HEFFNER: You know, as I read the book, I had the feeling that if you have your way …

BOK: MmmHmm.

HEFFNER: … a lot of things would be turned upside down …

BOK: [Laughter]

HEFFNER: … in this nation. Am I, am I wrong?

BOK: Well, I … I’ve tried to look at this in a quite hard-headed way because I’m really very skeptical about vast Utopian reforms. I think what I’m suggesting in the book are a series of adjustments which I think would make the government function better … in turn … not in … in bringing about my policies or your policies … the whole book is built on trying to figure out how can we make the government function better to achieve the things that large majorities of Americans say they want to happen in this country. I think you could, you could significantly improve the government’s performance … not by any one big thing, but by a whole series of things. Underlying all that, the biggest single thing I think would be trying to greatly increase participation. And I think one change that that would have, is that it would mean that the welfare of the … not just poor people … but the welfare of the … what we … bottom forty or fifty percent of the American people would be taken more seriously than it is now.

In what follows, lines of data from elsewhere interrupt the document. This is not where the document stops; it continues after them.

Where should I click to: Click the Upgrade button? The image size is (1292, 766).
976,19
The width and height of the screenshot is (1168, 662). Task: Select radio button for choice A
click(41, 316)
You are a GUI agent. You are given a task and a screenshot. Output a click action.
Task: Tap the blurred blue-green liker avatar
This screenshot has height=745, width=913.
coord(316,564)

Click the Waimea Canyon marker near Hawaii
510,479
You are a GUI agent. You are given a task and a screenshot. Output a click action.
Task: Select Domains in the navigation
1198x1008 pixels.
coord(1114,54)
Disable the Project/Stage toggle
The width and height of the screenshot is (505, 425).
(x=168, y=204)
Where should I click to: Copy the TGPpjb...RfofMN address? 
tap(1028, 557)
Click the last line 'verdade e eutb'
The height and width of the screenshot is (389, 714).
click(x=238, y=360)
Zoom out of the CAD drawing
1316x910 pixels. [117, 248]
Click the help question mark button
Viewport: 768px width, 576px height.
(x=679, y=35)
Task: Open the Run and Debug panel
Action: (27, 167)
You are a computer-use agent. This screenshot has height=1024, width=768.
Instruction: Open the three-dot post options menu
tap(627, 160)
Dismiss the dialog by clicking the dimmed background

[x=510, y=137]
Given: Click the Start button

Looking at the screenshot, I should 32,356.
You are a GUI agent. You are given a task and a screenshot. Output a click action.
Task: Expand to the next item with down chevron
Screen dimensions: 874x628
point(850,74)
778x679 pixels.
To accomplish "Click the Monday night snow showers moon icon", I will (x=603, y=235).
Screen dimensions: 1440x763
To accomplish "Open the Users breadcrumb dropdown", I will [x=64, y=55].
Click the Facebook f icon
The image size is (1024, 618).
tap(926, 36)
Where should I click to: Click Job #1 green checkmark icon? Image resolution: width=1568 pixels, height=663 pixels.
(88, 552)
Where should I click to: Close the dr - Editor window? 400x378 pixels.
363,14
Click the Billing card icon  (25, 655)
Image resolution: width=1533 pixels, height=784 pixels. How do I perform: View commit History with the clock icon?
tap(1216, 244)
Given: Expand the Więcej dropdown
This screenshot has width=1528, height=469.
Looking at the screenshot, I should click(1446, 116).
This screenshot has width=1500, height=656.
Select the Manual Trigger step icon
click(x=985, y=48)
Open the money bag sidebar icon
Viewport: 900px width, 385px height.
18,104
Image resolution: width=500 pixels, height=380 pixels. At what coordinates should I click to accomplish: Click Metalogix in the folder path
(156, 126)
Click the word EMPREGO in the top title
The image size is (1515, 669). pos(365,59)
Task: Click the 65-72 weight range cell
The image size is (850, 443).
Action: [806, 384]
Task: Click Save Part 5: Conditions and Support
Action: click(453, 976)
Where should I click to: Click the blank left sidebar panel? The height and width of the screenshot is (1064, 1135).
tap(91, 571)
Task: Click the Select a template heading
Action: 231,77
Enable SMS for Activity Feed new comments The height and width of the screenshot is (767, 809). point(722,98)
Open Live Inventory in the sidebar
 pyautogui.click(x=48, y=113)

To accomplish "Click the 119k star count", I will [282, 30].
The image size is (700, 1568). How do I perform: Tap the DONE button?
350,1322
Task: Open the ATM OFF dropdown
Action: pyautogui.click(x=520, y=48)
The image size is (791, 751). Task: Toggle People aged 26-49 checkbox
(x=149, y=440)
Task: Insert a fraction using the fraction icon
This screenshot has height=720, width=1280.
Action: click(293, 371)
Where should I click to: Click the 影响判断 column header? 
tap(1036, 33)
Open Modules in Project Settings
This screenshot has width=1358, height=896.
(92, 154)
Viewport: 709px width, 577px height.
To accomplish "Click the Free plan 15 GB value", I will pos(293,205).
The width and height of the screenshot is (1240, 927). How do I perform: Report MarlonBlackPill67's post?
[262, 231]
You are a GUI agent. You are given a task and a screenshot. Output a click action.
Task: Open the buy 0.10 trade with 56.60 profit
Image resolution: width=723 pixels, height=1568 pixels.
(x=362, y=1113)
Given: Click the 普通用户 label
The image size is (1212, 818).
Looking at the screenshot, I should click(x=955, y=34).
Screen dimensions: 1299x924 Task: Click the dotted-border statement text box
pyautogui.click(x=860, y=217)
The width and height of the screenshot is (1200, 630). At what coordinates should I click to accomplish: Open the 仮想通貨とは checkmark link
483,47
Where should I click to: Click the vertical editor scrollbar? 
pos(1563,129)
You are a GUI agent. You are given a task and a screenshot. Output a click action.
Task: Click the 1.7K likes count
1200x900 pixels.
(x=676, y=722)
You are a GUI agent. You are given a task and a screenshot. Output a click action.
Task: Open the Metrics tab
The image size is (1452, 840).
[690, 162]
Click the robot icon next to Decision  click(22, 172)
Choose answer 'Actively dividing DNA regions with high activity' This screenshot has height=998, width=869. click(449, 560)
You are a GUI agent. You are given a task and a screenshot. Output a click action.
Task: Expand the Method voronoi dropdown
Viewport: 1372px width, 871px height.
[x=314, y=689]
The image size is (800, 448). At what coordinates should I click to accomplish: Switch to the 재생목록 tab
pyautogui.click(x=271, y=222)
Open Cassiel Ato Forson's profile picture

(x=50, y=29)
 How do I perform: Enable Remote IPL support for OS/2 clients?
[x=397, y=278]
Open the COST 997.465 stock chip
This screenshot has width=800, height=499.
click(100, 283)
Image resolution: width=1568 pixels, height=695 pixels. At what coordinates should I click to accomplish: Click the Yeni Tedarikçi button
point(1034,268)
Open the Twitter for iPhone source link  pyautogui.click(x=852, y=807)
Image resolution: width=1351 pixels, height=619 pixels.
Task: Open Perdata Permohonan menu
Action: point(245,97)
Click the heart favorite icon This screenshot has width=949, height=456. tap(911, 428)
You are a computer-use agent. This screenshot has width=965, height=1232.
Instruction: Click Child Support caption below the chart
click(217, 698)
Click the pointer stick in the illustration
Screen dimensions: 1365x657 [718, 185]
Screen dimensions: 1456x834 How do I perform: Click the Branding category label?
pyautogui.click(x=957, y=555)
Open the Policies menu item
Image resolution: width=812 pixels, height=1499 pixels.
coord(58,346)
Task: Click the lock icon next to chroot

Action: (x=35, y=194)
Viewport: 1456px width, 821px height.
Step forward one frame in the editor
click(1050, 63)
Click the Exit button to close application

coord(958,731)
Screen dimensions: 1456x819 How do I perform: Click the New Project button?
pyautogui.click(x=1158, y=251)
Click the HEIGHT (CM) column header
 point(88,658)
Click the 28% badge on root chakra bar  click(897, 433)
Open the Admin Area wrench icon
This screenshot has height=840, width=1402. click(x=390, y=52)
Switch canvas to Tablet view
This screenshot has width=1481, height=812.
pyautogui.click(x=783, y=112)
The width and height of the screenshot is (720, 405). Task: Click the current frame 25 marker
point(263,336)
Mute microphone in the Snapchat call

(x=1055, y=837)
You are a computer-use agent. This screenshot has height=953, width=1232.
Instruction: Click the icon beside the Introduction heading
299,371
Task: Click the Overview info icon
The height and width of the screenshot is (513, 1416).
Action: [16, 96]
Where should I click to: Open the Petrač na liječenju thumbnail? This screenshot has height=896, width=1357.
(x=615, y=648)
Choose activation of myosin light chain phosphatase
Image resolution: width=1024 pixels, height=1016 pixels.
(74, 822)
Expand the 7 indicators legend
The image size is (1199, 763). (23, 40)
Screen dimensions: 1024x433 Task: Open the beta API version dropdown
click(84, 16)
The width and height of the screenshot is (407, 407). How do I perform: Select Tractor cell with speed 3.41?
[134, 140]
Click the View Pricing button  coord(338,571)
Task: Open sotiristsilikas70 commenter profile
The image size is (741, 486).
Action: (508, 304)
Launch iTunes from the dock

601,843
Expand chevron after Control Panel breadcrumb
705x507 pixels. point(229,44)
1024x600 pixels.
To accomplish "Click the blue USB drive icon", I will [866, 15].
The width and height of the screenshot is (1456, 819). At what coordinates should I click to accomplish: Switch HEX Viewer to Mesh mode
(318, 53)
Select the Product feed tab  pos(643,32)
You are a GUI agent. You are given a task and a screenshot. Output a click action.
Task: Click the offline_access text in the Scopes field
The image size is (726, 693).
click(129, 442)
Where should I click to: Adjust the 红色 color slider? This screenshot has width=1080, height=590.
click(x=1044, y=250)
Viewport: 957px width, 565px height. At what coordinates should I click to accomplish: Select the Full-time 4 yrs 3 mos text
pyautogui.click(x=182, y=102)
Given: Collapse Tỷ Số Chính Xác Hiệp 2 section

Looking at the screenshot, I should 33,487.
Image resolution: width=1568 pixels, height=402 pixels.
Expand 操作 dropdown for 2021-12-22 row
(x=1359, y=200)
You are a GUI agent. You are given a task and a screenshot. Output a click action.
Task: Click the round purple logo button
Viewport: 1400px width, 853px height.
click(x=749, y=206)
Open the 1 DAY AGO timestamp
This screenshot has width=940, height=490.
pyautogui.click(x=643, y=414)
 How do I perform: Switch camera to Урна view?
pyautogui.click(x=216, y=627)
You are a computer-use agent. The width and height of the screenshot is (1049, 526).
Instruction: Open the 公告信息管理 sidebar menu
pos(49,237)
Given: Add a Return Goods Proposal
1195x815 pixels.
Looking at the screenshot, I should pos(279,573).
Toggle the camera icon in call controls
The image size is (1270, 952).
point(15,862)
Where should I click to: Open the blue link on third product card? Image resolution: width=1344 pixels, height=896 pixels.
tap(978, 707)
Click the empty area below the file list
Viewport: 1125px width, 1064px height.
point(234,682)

Because quite apart from the fact that we have the highest poverty rates, by the far the largest number of children in poverty, we do less to get people out of poverty … all of those things are true and often remarked on. What isn’t always looked at is if you look at the kind of legislation that serves the interests of working people, that makes it possible to hold a job and, and look after your family … that gives you child care, that gives you pre-school, that gives you security from the basic hazards of life, consistently in the comparisons that I make between the United States and other leading democracies … we fall behind. And the most obvious reason for that is that Americans in the bottom fifty percent of the income scale simply vote at very much lower rates that the rest of Americans, and very much lower rates than people … their counterparts in other industrial democracies. So that would be one big change that would have, I think, substantial beneficial results in the quality of our government.

HEFFNER: Derek Bok, thank you so much for joining me again today on The Open Mind …

BOK: Thank you.

HEFFNER: And, you know, I’m going to vote for you … certainly I’m going to vote for “The Trouble With Government”. It’s not “The Trouble With Harry” because you don’t think we’re dead, and I’m glad that you’ve written this book and hope everyone buys it, reads it, makes it another “Democracy In America”.

BOK: Thank you so much for inviting me.

HEFFNER: Thanks. And thanks, too, to you in the audience. I hope you join us again next time. If you would like a transcript of today’s program, please send four dollars in check or money order to: The Open Mind, P. O. Box 7977, F.D.R. Station, New York, New York 10150

Meanwhile, as an old friend used to say, “Good night and good luck”.

N.B. Every effort has been made to ensure the accuracy of this transcript. It may not, however, be a verbatim copy of the program.